- **Reading text**
Children's Minister Katherine Zappone told the Seanad in February that headlines which "sensationalise" the story cause further pain to former residents and their families desperate to know the full truth.
Yesterday's report sees the commission - chaired by Judge Yvonne Murphy - echo this concern.
"In the light of a great deal of inaccurate commentary about the Tuam site, the commission considers it important to emphasise what it has established and what it has not established," the report says.
"The human remains found by the Commission are not in a sewage tank but in a second structure with 20 chambers which was built within the decommissioned large sewage tank."
Noting there are instances of deaths in the Tuam home's records which are not on the register of deaths, the report states that there is "very little basis for the theory that the children concerned did not die but were 'sold' to America".
But while the commission provides answers to dismiss some of the more lurid claims about the homes, we're still a long way away from getting the full picture - and there are those among us who can tell us more.
Take Bessborough, for example, where the burials of children who died at the home are not recorded.
There is no certainty about where they are buried and the nuns who ran the home told the commission they do not know where the children are laid to rest.
This is hard to fathom and the commission makes it clear that "there must be many people who know more about the burials which are described in this report and who have not come forward with relevant information".
That seems beyond dispute. What is not beyond dispute is the fact that basic human decency would dictate that anyone who knows anything about where these little ones are buried has a moral and religious responsibility to come forward.
The Ireland of mother and baby homes, Magdalene laundries and industrial schools may seem like a far distant land now.

- **Assigned task 1**
In the article on the mother and baby homes report, who chaired the commission?
- **Assigned task 2**
Rewrite the article on the mother and baby homes report from "Children's Minister Katherine" up to and including "the full truth.", putting "March" in place of "February".

- **Entries supplied**
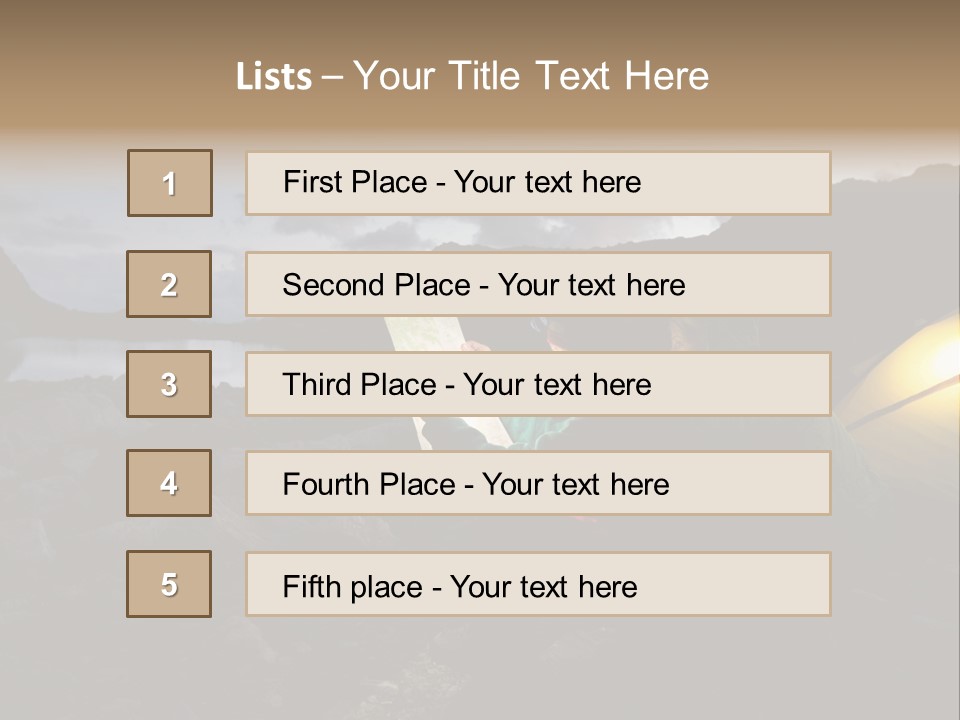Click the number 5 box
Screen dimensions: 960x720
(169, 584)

==

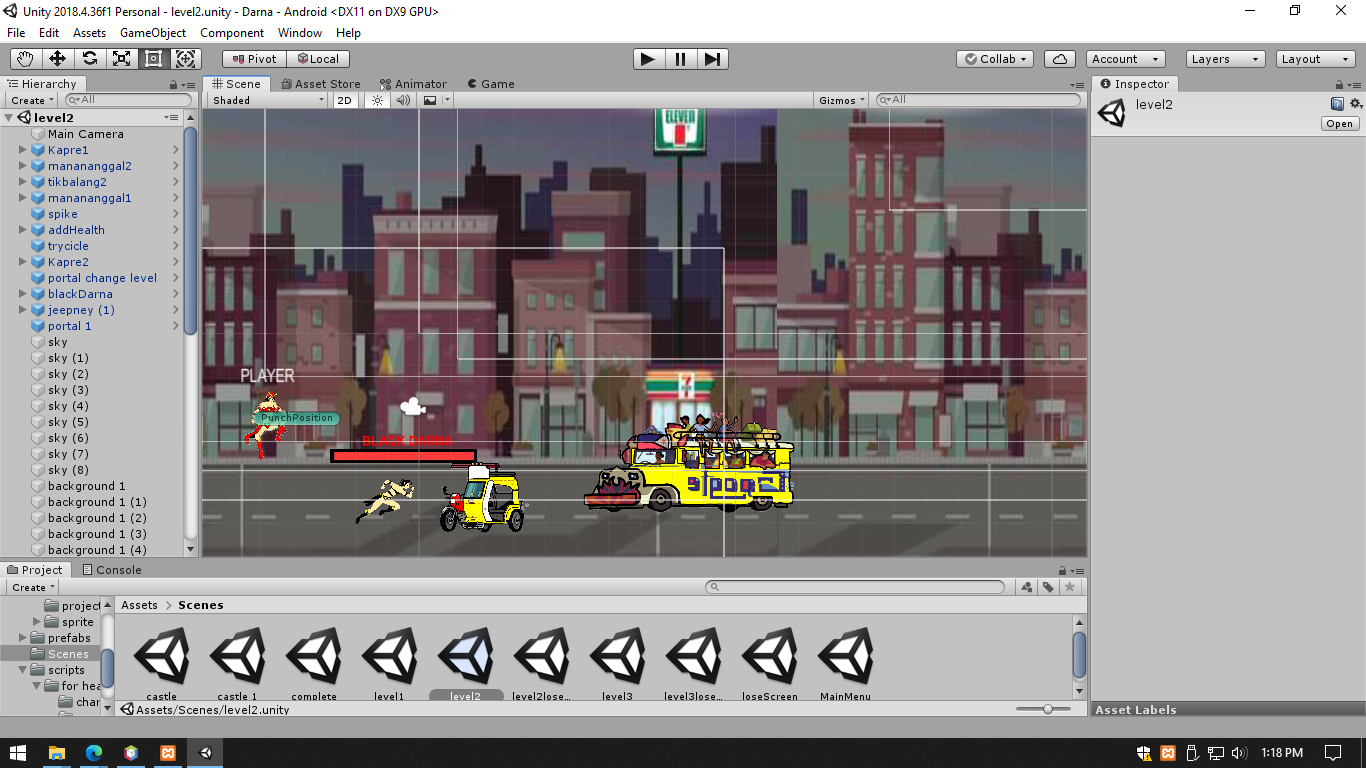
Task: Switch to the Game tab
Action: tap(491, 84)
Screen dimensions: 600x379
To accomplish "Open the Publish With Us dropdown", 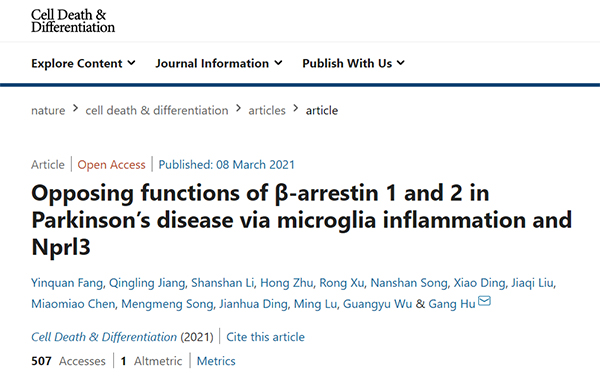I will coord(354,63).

...

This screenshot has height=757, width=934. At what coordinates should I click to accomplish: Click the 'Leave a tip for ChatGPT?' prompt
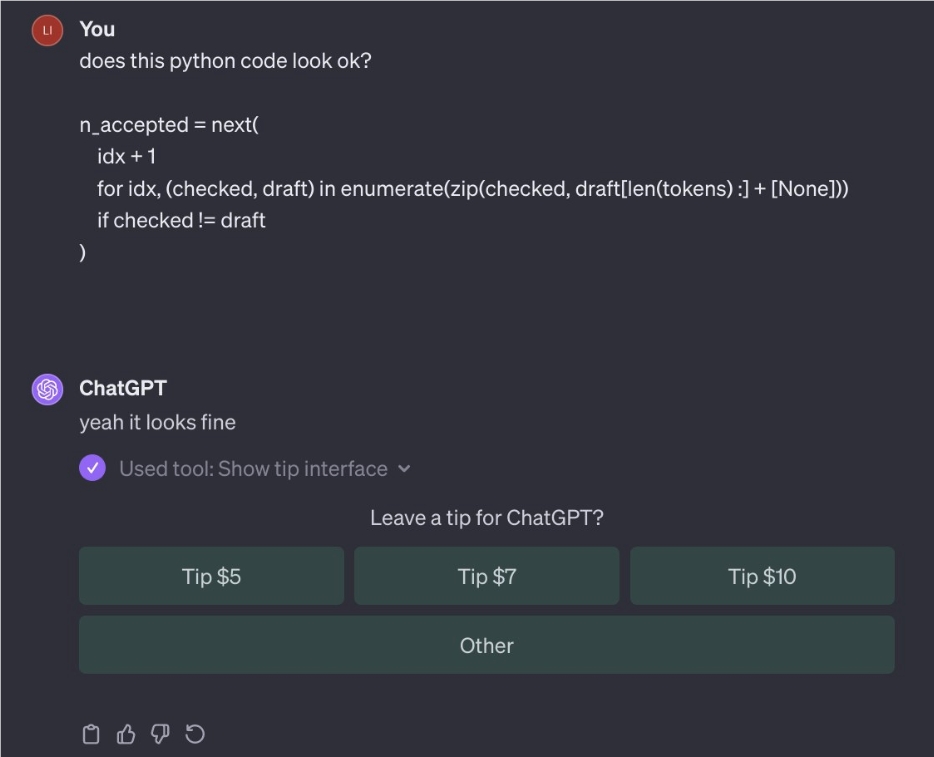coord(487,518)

- **Task solution 1**
Judge Yvonne Murphy

- **Task solution 2**
Children's Minister Katherine Zappone told the Seanad in March that headlines which "sensationalise" the story cause further pain to former residents and their families desperate to know the full truth.